Menurut data dari PT Pertamina (Persero), konsumsi BBM nasional saat ini mencapai 1,3 juta barel per hari, sementara kapasitas kilang dalam negeri hanya mampu memproduksi sekitar 850 ribu barel per hari. Sisanya dipenuhi melalui impor.
Karena itu, proyek pembangunan kilang baru, seperti proyek GRR Tuban, RDMP Balikpapan, dan pengembangan bio-refinery menjadi kunci utama untuk mendukung swasembada energi sebagaimana yang diusung Prabowo.
Sinergi Lintas Kementerian dan Swasta
Wacana kemandirian energi yang digaungkan Prabowo mendapat sambutan positif dari berbagai pihak, termasuk kalangan dunia usaha.
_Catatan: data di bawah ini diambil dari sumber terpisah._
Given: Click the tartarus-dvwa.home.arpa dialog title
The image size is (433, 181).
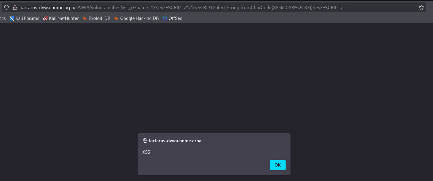Looking at the screenshot, I should [x=175, y=141].
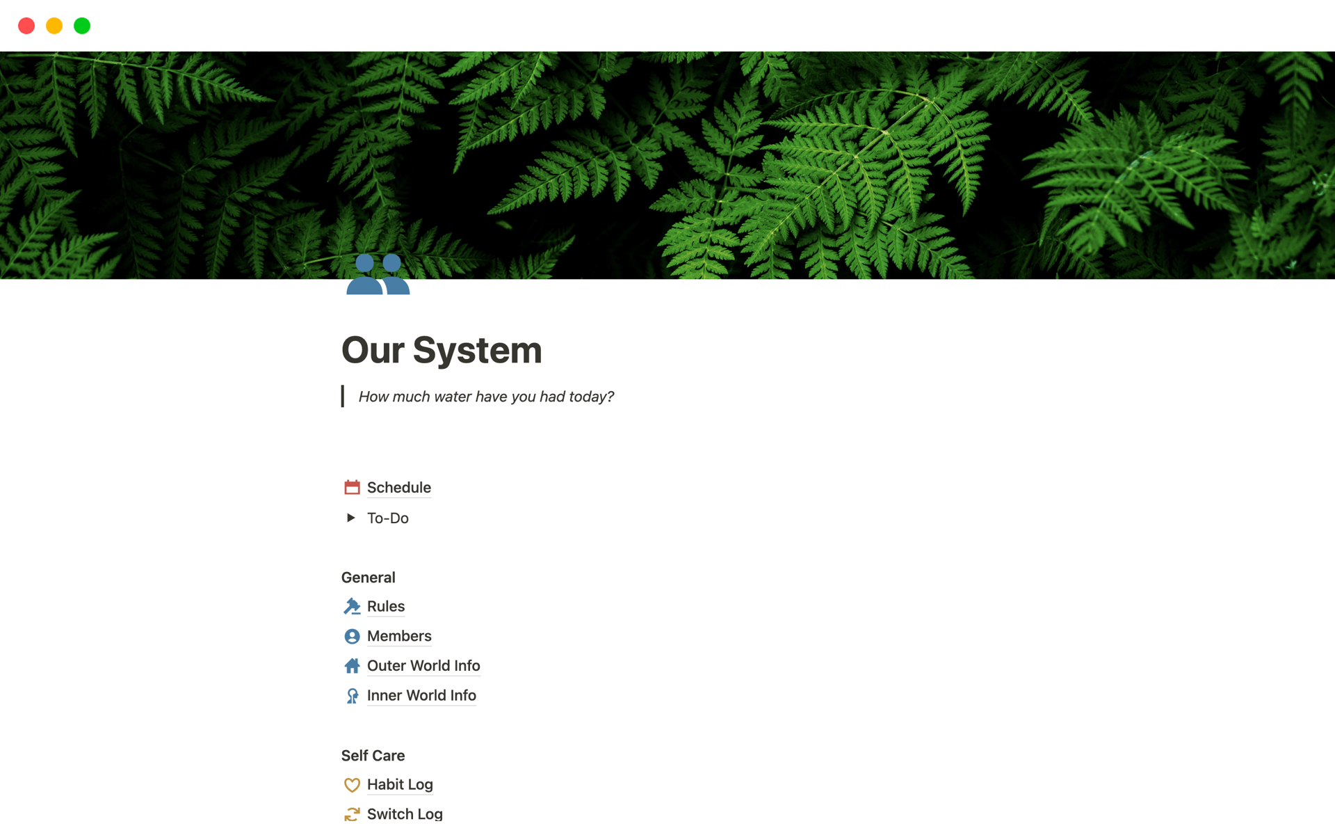The height and width of the screenshot is (835, 1335).
Task: Open Inner World Info page
Action: (421, 694)
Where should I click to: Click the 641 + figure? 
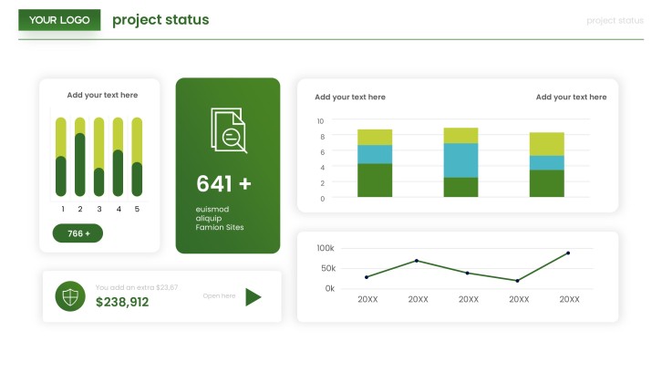[223, 184]

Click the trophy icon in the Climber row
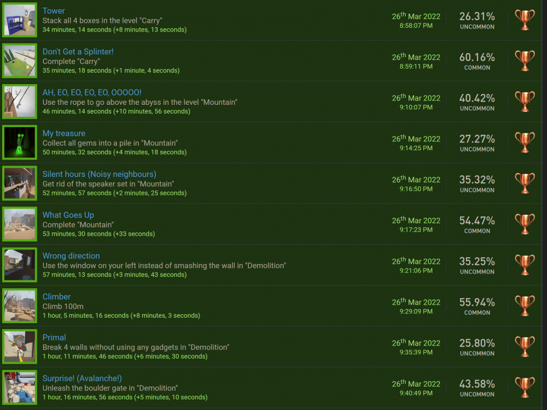click(525, 306)
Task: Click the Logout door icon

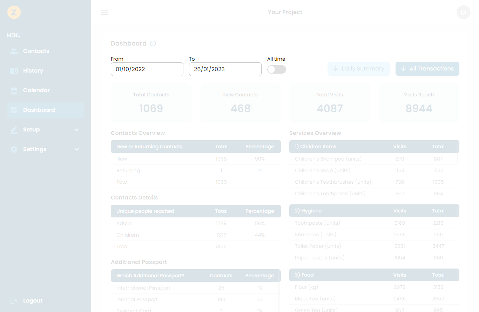Action: 14,300
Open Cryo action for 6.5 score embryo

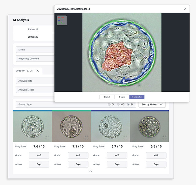pos(156,164)
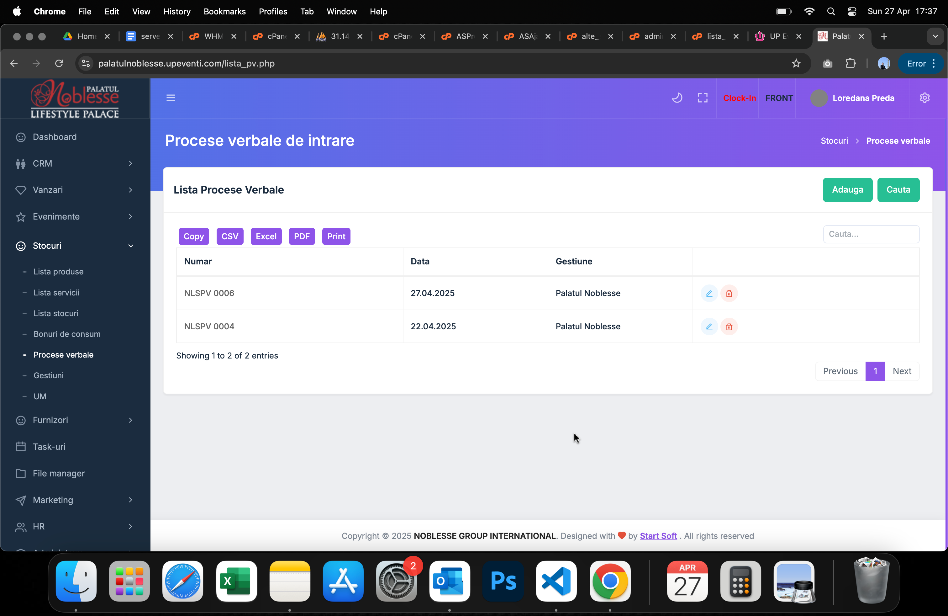
Task: Edit the NLSPV 0004 entry
Action: (x=709, y=327)
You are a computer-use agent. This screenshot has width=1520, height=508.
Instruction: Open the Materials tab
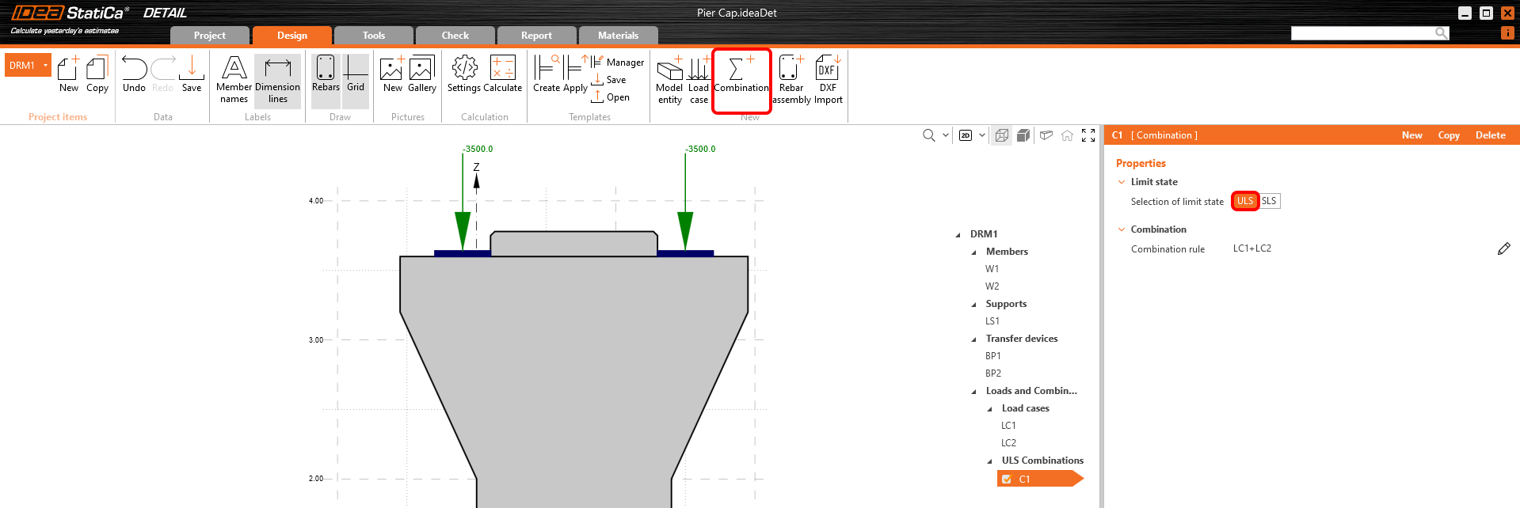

Ketua Umum Kamar Dagang dan Industri (Kadin) Indonesia, Arsjad Rasjid, menilai bahwa dorongan swasembada energi akan menciptakan ekosistem industri yang sehat dan mendukung pertumbuhan ekonomi nasional.
“Kami menyambut baik komitmen Presiden terpilih untuk mengurangi impor energi. Hal ini tidak hanya memperkuat ekonomi nasional, tapi juga menciptakan peluang investasi baru di sektor energi bersih dan efisien,” kata Arsjad.
Di sisi lain, Kementerian ESDM juga telah menyiapkan peta jalan transisi energi nasional 2025–2035, yang selaras dengan semangat kemandirian energi. Direktur Jenderal Migas, Tutuka Ariadji, menyebut bahwa fokus utama pemerintah saat ini adalah meningkatkan produksi migas nasional dan mempercepat pengembangan EBT.
“Kita tidak bisa bergantung terus pada impor. Target lifting minyak 1 juta barel per hari dan gas 12 BSCFD harus dikejar. Selain itu, kita dorong pengembangan biofuel dan energi surya,” jelas Tutuka.
Tantangan dan Harapan
Meski optimisme tinggi disuarakan oleh Prabowo dan para pemangku kepentingan, tantangan untuk mencapai swasembada energi tidaklah ringan. Mulai dari keterbatasan anggaran, regulasi yang belum sinkron, hingga hambatan investasi di sektor migas dan EBT masih menjadi persoalan yang harus segera dibenahi.
Namun, banyak pihak menilai bahwa pernyataan tegas Prabowo menjadi pemicu kebijakan energi nasional yang lebih berdaulat dan tidak lagi bergantung pada pasar global.
Direktur Eksekutif Reforminer Institute, Komaidi Notonegoro, menekankan bahwa kunci utama ada pada konsistensi dan keberlanjutan kebijakan.
“Indonesia harus punya strategi jangka panjang yang tidak berubah setiap lima tahun. Kalau Prabowo konsisten dengan komitmennya, kita bisa melihat perubahan nyata dalam satu periode pemerintahan,” kata Komaidi.
Pernyataan tegas Presiden terpilih Prabowo Subianto bahwa Indonesia tidak perlu impor BBM menjadi sinyal kuat arah kebijakan energi nasional ke depan. Dengan kekayaan sumber daya alam, teknologi yang kian berkembang, serta dukungan publik dan sektor usaha, swasembada energi bukan mimpi, melainkan target realistis yang bisa dicapai.
Sebagai negara dengan jumlah penduduk keempat terbesar di dunia dan pertumbuhan ekonomi yang stabil, Indonesia dinilai sangat layak menjadi negara berdaulat energi di kawasan dan bahkan di tingkat global. Tantangannya kini ada pada implementasi dan sinergi kebijakan yang konsisten dalam lima tahun mendatang.